La violencia no cesa en Pakistán

Atentado en el noroeste de Pakistán
Image caption En poco más de una semana la violencia ha dejado un centenar de muertos.

Al menos tres escolares figuran entre la veintena de víctimas fatales de un nuevo atentado suicida en Pakistán, país que sufre una ola de violencia en medio de la tragedia ocasionada por las inundaciones.

La semana pasada, ataques suicidas en las ciudades de Lahore y Quetta dejaron casi un centenar de muertos en una ofensiva vinculada con la red Al Qaeda y el movimiento Talibán.

Según testigos, el responsable del atentado de este lunes estrelló un coche bomba contra una estación policial en el pueblo de Lakki Marwat, en noroeste de Pakistán. Sin embargo, antes de embestir el edificio chocó contra un autobús escolar.

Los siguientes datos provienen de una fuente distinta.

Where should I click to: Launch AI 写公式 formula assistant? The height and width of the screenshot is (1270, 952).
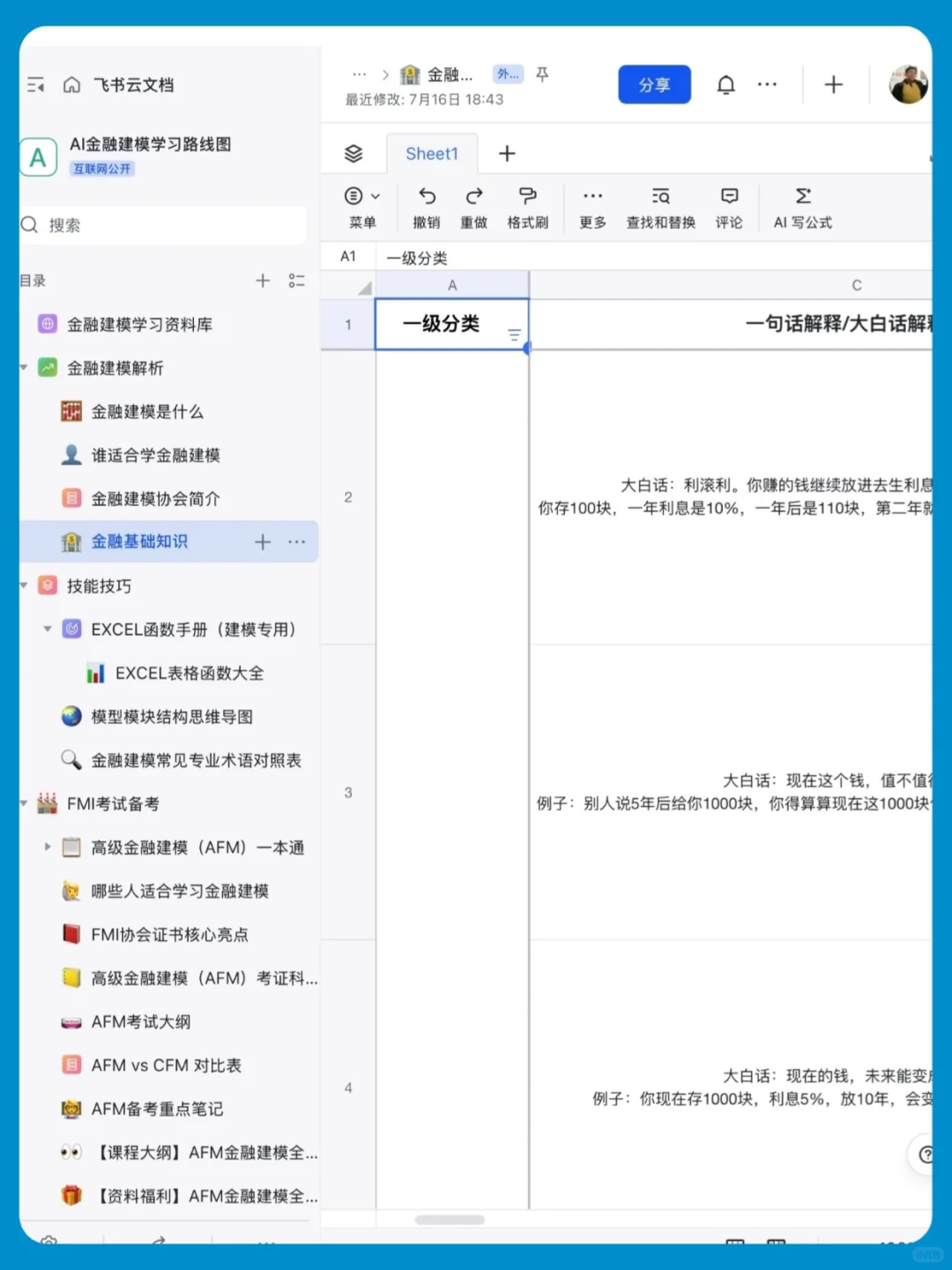click(x=802, y=196)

Entre los muertos hay nueve policías.

El hecho originó daños materiales en varios edificios comerciales y en una mezquita.

Tragedias

Pakistán sufre desde fines de julio las peores inundaciones de su historia, que han sido calificadas por Naciones Unidas como "un tsunami en cámara lenta".

Las aguas han anegado la quinta parte del territorio, destruido más de un millón de viviendas y dejado más de 18 millones de damnificados.

A esta tragedia humana se suma una nueva escalada de violencia atribuida a Al-Qaeda y al Talibán, y amenazas de este último grupo de que "muy pronto" emprenderá ataque contra objetivos de Estados Unidos y la Unión Europea.

Syed Shoaib Hasan, de la BBC, dice desde Karachi que esta escalada parece poner fin a una tregua de facto entre los insurgentes y el ejército, luego de que las fuerzas de seguridad paquistaníes anunciaran en enero que no emprenderían nuevas ofensivas contra el Talibán.

A medida en que se retiran las aguas que anegan el país podría experimentarse un resurgimiento de la violencia, advierte Hasan.